Entries provided:
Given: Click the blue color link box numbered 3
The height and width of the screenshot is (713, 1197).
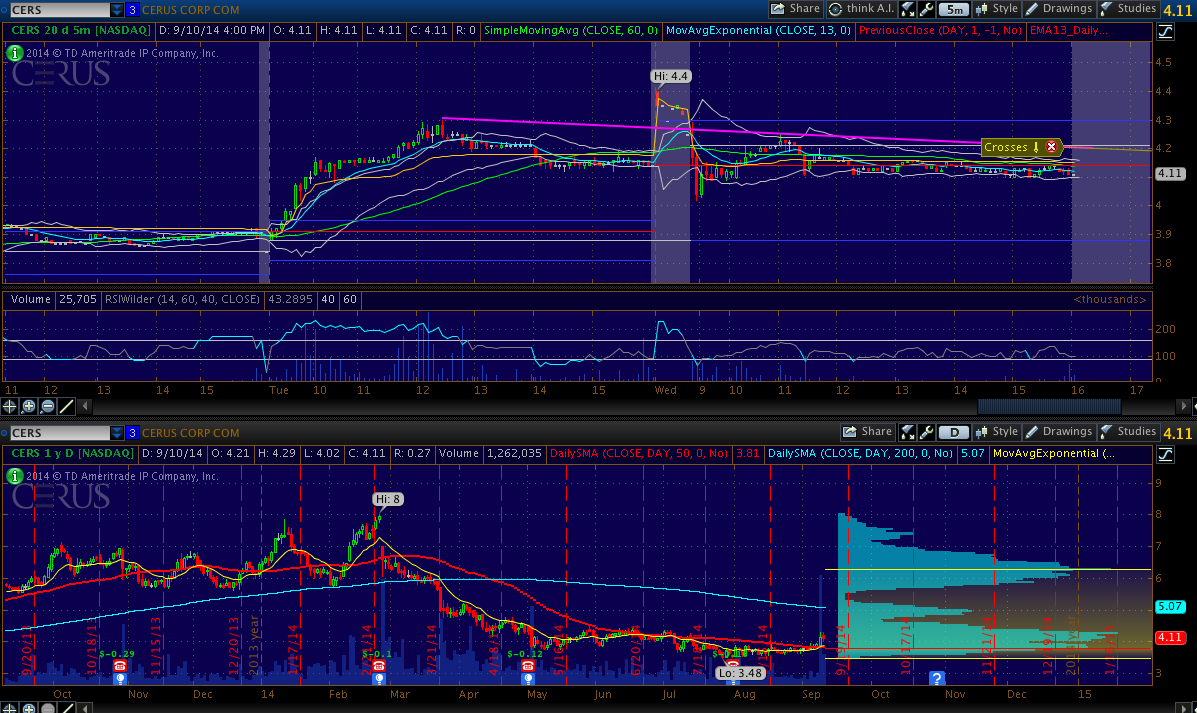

...

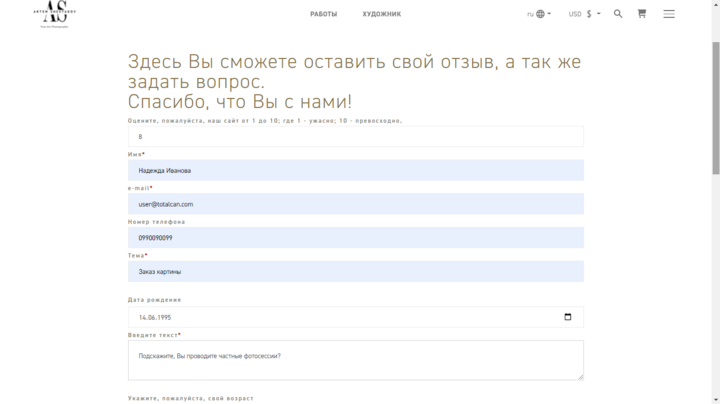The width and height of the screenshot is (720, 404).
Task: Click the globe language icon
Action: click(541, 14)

Exercise aim:
Return, word for word, the part of the listing above that opens with the line containing "Given: Click the" and closes with the line containing "The height and", both lines included.

Output below:
Given: Click the blue color link box numbered 3
The height and width of the screenshot is (713, 1197).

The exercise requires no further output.